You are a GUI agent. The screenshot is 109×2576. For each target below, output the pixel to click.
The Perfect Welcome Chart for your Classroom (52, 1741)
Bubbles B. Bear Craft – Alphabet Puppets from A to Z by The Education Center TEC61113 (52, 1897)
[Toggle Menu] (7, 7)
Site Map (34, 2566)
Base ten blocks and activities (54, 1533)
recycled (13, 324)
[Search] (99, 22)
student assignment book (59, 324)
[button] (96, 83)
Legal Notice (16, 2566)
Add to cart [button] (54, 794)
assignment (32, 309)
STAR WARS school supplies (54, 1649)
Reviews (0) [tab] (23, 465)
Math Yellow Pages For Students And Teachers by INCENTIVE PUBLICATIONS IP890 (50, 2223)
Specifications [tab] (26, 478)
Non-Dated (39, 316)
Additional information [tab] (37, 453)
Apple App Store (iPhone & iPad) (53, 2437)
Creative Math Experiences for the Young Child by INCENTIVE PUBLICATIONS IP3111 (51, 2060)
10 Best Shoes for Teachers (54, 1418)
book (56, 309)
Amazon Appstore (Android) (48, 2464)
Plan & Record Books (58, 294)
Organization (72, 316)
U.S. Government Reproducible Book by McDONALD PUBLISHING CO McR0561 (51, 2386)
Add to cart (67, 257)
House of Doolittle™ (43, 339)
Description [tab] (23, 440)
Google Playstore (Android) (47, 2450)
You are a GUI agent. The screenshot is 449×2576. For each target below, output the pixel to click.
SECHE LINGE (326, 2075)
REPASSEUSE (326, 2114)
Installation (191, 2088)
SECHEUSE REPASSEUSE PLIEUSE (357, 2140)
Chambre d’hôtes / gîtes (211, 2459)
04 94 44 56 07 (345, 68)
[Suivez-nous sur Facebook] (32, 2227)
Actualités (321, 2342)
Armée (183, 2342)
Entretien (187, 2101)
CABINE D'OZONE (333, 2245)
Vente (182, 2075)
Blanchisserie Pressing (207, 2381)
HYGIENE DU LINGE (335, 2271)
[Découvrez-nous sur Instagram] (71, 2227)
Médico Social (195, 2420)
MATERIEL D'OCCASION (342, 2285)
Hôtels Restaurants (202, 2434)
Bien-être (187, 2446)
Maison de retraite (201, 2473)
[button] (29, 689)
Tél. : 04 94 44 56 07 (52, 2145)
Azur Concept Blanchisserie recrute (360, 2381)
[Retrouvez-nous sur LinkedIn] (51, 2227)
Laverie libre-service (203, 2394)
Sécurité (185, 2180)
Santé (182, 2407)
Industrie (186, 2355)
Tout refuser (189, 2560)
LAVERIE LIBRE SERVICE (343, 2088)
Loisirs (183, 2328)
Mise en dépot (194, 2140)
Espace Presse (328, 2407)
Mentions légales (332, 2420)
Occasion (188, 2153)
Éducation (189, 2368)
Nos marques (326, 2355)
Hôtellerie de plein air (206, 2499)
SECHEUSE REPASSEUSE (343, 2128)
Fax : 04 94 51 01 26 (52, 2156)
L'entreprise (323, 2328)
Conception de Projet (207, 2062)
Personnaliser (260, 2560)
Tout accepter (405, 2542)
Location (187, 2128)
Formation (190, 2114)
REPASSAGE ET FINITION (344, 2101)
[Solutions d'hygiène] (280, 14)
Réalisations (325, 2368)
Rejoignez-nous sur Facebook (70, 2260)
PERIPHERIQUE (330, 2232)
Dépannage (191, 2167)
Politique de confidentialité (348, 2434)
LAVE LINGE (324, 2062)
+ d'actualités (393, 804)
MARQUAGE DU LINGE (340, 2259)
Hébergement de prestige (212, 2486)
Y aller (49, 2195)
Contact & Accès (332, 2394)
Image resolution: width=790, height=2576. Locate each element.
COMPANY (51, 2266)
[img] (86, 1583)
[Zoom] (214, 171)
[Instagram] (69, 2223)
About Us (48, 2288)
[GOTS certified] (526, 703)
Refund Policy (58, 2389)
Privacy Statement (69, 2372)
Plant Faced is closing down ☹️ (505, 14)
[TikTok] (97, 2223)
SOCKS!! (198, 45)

· · · · ·

Repeat the entries verbatim through the line with "REPASSEUSE (326, 2114)".

You are a GUI agent. The screenshot is 109×2576. For each target below, output the pixel to click.
The Perfect Welcome Chart for your Classroom (52, 1741)
Bubbles B. Bear Craft – Alphabet Puppets from A to Z by The Education Center TEC61113 (52, 1897)
[Toggle Menu] (7, 7)
Site Map (34, 2566)
Base ten blocks and activities (54, 1533)
recycled (13, 324)
[Search] (99, 22)
student assignment book (59, 324)
[button] (96, 83)
Legal Notice (16, 2566)
Add to cart [button] (54, 794)
assignment (32, 309)
STAR WARS school supplies (54, 1649)
Reviews (0) [tab] (23, 465)
Math Yellow Pages For Students And Teachers by INCENTIVE PUBLICATIONS IP890 (50, 2223)
Specifications [tab] (26, 478)
Non-Dated (39, 316)
Additional information [tab] (37, 453)
Apple App Store (iPhone & iPad) (53, 2437)
Creative Math Experiences for the Young Child by INCENTIVE PUBLICATIONS IP3111 (51, 2060)
10 Best Shoes for Teachers (54, 1418)
book (56, 309)
Amazon Appstore (Android) (48, 2464)
Plan & Record Books (58, 294)
Organization (72, 316)
U.S. Government Reproducible Book by McDONALD PUBLISHING CO McR0561 (51, 2386)
Add to cart (67, 257)
House of Doolittle™ (43, 339)
Description [tab] (23, 440)
Google Playstore (Android) (47, 2450)
You are a GUI agent. The screenshot is 449×2576. For each target below, output the pixel to click.
SECHE LINGE (326, 2075)
REPASSEUSE (326, 2114)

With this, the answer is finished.